Carey traces his own Irish family ties to Cork and Dublin. The Kelly book is laced with references to Ireland and the Irish and Carey had little trouble in doing the lacing.

“The effect the Irish have had on Australia, and who Australians are, is enormous,” he said. “I often say to people if you want to understand Australia, just think of it as an Irish country.”

And yet, Carey’s own family wasn’t especially conscious of its Irishness when he was a kid in Bacchus Marsh.

“We didn’t grow up in an Irish sort of way. We weren’t Catholic, for a start. I think we would have been, but something happened along the line. God got washed off the boat, as often happens. Our idea of Ireland was my father getting sentimental over Hollywood films like ‘The Quiet Man.’ ”

Carey first came to New York to take up a teaching job at New York University.

“I had become well known in Sydney, particularly after the Booker Prize (won in 1988 for “Oscar and Lucinda”). I should have known that it’s a double-sided thing. Begrudgery isn’t just an Irish thing. So it was nice to get away from that.”

The Ned Kelly book, meanwhile, was, as Carey put it, rumbling along.

“It was there, all the time,” he said. “I got such pleasure from the language in the Jerilderie letter.”

The book’s completion coincided with a resurgence in the fortunes of the Ned Kelly legend, a comeback that was only underlined by the homage to Kelly at the opening ceremonies of the 2000 Sydney Olympics.

“I thought it was thoughtless and trivial, kitschy muck,” Carey said. “On the other hand, when I went down to Australia mouthing off about this, I discovered that none of my friends agreed with me and I started to wonder about why that was.

“And then I thought the reason is that everyone was so pleased to see the Kelly story publicly acknowledged as the past of the country.

“I do believe Ned Kelly was really decent. But he was incredibly nanve. He kept on trusting people he shouldn’t have trusted. When you talk about him being a violent criminal, there isn’t a lot of violence at all. When you look at any of the robberies, did anyone get pistol whipped or beat up? No.

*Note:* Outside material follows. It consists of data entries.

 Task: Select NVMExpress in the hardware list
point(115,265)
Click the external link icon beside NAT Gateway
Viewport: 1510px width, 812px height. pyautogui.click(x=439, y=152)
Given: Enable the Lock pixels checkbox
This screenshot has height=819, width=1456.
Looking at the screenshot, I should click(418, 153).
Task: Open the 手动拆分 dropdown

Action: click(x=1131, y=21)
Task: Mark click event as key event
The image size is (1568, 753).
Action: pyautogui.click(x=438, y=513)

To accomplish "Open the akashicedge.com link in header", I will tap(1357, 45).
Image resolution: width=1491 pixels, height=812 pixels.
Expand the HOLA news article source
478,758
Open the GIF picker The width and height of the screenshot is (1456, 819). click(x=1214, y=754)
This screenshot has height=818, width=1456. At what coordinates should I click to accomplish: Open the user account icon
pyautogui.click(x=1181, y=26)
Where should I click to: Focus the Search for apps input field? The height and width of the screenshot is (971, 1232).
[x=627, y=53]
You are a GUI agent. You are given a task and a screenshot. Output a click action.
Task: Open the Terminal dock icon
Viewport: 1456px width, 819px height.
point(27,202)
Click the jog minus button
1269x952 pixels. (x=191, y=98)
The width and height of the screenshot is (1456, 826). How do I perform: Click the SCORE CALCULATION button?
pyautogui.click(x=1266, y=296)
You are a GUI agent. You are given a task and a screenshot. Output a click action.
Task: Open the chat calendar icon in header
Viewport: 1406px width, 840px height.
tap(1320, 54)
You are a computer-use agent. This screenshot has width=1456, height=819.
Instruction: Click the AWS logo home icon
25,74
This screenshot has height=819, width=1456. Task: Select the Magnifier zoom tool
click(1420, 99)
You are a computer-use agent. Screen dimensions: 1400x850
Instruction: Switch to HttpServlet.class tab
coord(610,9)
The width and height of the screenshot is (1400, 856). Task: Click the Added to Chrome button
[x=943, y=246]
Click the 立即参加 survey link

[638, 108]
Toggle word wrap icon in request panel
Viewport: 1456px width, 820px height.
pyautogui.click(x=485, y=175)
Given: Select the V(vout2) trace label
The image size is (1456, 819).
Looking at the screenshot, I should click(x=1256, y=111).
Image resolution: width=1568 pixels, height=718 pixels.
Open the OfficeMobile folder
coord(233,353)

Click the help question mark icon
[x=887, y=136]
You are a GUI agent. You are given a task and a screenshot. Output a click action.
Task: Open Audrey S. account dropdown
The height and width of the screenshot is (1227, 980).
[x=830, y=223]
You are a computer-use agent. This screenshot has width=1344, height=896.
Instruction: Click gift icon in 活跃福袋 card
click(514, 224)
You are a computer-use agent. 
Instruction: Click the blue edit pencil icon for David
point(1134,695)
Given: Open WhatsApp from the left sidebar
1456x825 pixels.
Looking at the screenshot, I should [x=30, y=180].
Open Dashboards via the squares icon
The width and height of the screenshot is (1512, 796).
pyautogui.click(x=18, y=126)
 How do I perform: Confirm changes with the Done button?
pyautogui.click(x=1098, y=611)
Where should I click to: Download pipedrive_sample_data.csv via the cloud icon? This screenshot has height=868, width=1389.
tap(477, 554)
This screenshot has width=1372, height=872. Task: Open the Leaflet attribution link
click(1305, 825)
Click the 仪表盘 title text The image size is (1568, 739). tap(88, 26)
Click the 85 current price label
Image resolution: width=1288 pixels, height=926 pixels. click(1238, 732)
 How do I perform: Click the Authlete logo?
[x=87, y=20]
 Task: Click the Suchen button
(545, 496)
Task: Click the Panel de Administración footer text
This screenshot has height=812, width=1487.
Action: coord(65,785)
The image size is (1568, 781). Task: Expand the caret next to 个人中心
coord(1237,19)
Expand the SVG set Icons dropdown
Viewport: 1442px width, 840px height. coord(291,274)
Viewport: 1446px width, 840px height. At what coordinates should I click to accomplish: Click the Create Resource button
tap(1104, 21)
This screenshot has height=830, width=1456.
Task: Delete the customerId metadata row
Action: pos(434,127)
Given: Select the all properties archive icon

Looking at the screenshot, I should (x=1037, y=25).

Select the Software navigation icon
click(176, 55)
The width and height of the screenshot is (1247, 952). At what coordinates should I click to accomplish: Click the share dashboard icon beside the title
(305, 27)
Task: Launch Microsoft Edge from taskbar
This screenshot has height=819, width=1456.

“And he had such fantastic character witnesses from bank managers and policemen’s wives who called him Mr. Kelly. So here is a person with considerable dignity and force of character. He does not seem to me to have been a violent man.”

So what about the upcoming movies. Names such as Brad Pitt and Nicole Kidman are already surfacing.

“I would like to see Mick Jagger play Mrs. Kelly,” Carey said, laughing. “No, I don’t really care. Any actor playing Ned and the gang would have to be very young. They were kids, they were boys.”

Between Carey’s book and likely movies, the Ned Kelly debate is set for a new round. So what does Carey think are the opposing forces at play in this argument over the true nature of Ned Kelly, and indeed of Australia itself?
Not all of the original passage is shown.